Gaming Away the Holiday: The Top 10 Sessions at PAX

The Labor Day holiday weekend is finally upon us. If you’re a video gamer or a game developer, this means only one thing: Penny Arcade Expo (PAX) is happening in Seattle.

PAX has become the biggest trade show in North America for computer and video games. It draws tens of thousands of people for a weekend of game exhibitions, demos, panels, gaming tournaments, parties, and concerts—this year’s band lineup includes Jonathan Coulton, Freezepop, and MC Frontalot. The expo is billed as a festival of gaming technology and culture. (And for all my East Coast peeps, just a reminder: PAX is coming to Boston next spring, March 26-28, 2010.)
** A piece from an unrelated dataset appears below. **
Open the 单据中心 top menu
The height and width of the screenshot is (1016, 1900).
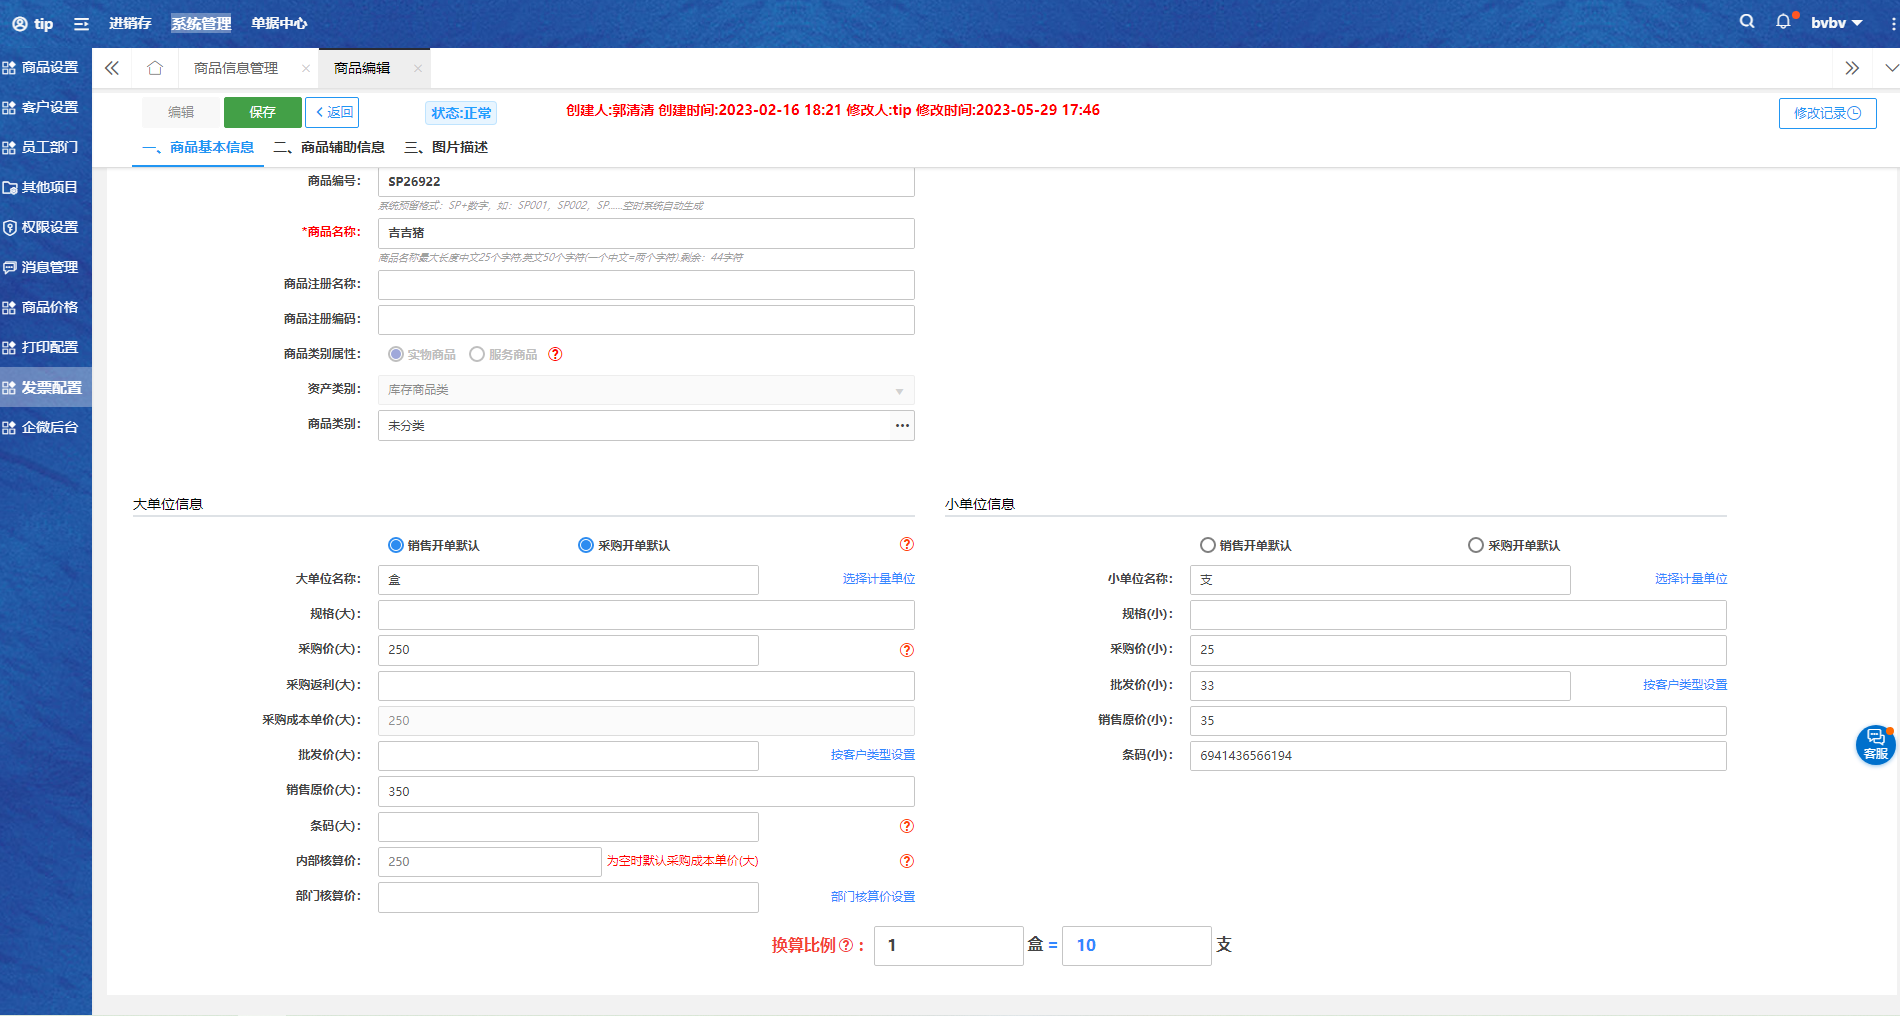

All the action starts today at the Washington State Convention & Trade Center in downtown Seattle. It is completely sold out, so if you don’t already have tickets, you are out of luck. Judging from the security at the event last year, you’d have only slightly less chance of breaking into Bill Gates’s house as crashing the PAX sessions.

If you do have an entry badge, though, here are my top 10 most interesting sessions to watch:

—How Can We Make Online Gaming Communities Suck Less? (Friday, 2:30 pm)
Attempts to answer the universal question, “why are we awesome in person and bastards online?” And explore what can be done about it.

—Prepare to Drop (Friday, 3:30 pm)
Join members of Kirkland, WA-based Bungie for an in-depth look at the soon to be released “Halo 3: ODST,” and discussions around the game’s development.

—Original Gangstas: Why Table-Top Gaming Still Packs Heat (Friday, 6:00 pm)
In a digital age, trading cards, miniatures, and traditional boardgames are holding their own at the kitchen table and increasingly on Xbox Live Arcade.

—Culture Wins in Game Marketing (Friday, 6:00pm)
How to market different types of games successfully. Includes representatives from Wizards of the Coast, Ubisoft, and other companies.